Although the ASSQ was designed to capture ASD in higher functioning individuals, we found that the ASSQ also was efficient in capturing ASD in low functioning children. MR and borderline intellectual functioning (i.e. IQ 70–85) were the most common findings among false positive children, probably due to the general instruction to rate the child compared to typically developing peers.

Issues Concerning Using Parent Versus Teacher as Informants

In line with the hypothesis that parents may have difficulties appreciating more subtle social difficulties in their children, we found that only two out of the nine children with BAP were identified through the parental screen.

There were only two girls with ASD (and no girls among the BAP cases) in our sample. One of the girls was parent screen positive, and none was teacher screen positive. The numbers were small, and the high sex ratio may be pure coincidence. However, in the questionnaire phase of the BCS, teachers reported generally very low scores for girls, indicating that girls with ASD would mainly be identified through parental screen (Posserud et al. 2006). The combination of girls being identified through parental ASSQ and the finding that subtle ASD problems were mainly identified through teacher ASSQ may thus explain the lack of girls with BAP in the third phase.
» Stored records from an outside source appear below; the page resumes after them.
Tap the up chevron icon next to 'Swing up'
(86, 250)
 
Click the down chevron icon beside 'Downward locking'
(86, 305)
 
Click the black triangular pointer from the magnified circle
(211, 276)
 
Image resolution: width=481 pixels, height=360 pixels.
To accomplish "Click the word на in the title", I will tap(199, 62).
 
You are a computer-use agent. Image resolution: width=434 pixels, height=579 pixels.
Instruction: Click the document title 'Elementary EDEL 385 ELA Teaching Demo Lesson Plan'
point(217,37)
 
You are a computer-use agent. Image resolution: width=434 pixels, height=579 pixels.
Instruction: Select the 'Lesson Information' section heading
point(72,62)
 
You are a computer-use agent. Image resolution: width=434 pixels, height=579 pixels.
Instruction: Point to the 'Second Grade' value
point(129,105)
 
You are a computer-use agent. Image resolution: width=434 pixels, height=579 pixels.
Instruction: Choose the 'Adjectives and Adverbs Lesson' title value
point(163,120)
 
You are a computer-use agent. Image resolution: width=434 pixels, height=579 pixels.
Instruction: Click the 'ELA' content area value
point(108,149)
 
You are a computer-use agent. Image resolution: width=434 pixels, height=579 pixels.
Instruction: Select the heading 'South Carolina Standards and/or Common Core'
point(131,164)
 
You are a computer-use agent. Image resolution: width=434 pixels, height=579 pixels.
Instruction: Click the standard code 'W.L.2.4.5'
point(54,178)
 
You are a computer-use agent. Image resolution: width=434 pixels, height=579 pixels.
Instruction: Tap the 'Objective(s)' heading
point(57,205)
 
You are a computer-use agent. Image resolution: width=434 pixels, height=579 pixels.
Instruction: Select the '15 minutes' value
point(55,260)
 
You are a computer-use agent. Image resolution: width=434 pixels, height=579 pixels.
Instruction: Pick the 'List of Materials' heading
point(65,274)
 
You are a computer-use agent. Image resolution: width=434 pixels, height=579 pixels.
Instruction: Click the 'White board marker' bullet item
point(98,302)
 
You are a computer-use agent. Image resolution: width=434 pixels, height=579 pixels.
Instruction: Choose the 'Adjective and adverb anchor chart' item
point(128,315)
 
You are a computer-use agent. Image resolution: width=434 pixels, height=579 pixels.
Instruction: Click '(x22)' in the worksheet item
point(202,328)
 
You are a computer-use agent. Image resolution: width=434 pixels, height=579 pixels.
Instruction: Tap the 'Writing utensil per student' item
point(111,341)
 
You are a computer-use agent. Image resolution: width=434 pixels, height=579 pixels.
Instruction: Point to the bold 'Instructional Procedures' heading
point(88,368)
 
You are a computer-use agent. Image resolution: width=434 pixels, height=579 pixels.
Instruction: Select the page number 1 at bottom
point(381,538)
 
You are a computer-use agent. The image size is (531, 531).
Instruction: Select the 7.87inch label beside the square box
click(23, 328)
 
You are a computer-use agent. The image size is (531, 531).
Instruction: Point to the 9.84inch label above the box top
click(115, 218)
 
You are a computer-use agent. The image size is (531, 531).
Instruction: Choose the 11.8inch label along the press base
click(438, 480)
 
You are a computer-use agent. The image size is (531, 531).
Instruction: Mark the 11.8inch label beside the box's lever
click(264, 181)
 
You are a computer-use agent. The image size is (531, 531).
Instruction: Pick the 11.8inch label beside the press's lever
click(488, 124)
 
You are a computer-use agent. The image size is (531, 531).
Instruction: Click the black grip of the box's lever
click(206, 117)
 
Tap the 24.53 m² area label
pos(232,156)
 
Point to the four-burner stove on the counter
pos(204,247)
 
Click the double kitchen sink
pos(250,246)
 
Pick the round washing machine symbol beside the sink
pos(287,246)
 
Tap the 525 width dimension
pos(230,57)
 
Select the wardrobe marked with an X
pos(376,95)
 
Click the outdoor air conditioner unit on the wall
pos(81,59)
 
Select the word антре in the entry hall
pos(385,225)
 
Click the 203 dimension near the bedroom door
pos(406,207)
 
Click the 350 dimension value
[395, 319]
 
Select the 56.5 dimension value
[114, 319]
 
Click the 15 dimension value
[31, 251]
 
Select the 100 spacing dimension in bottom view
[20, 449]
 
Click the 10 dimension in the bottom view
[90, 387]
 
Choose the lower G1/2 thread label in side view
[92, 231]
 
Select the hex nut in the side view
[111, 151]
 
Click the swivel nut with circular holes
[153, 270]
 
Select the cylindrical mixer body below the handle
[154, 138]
The complete agreement between the parent ASSQ screen and the parent DAWBA ASD seen on the ROC support the notion that a DAWBA ASD relies entirely on the parental report. Therefore, the validity of a DAWBA generated ASD seems to be limited to the validity of the parental report concerning ASD problems (Posserud et al. 2008a).

Conclusions

The ASSQ is an effective screening tool for all ASD in a general population setting. Whenever possible, both parents and teachers should complete the ASSQ, as the best screening properties were obtained by combining teacher and parent information. The present study suggest that the cut-off should be ≥17 points for both informants. Using the same screening criteria may however work less well for girls with ASD, and the results indicate that gender specific screening criteria could be warranted.

Strengths and Limitations

The main limitations are the complicated design of the study with non-random sampling of ASSQ screen negative children, and the relatively small number of children diagnosed with ASD. The ASSQ validation sample is not a perfect representation of the general population, as it included more children with high ASSQ scores and other mental health problems than would be expected in a general population. However, differences in prevalence of the target disorder between samples do not alter test properties, whereas differences in severity of the condition do (Haynes et al. 2006). As all children with a diagnosis and all ASSQ screen positive children were invited to participate, it is probable that the children seen in the third phase had conditions in all degrees of severity, as in a general population. Also, the analyses of non-response bias from the first phase to the second phase showed no attrition effects here (Heiervang et al. 2007) nor from the second to the third phase (Posserud et al. 2008a).

Another limitation of the study was not applying the gold standard (the DISCO interview) to all children in the validation sample, introducing a potential verification bias. To minimize this bias, we ensured that all Kiddie-SADS interviewers contacted the first author whenever suspicion of ASD or autistic traits arose. The two cases of ASD that were found among the ASSQ screen negative children indicate that this strategy worked well.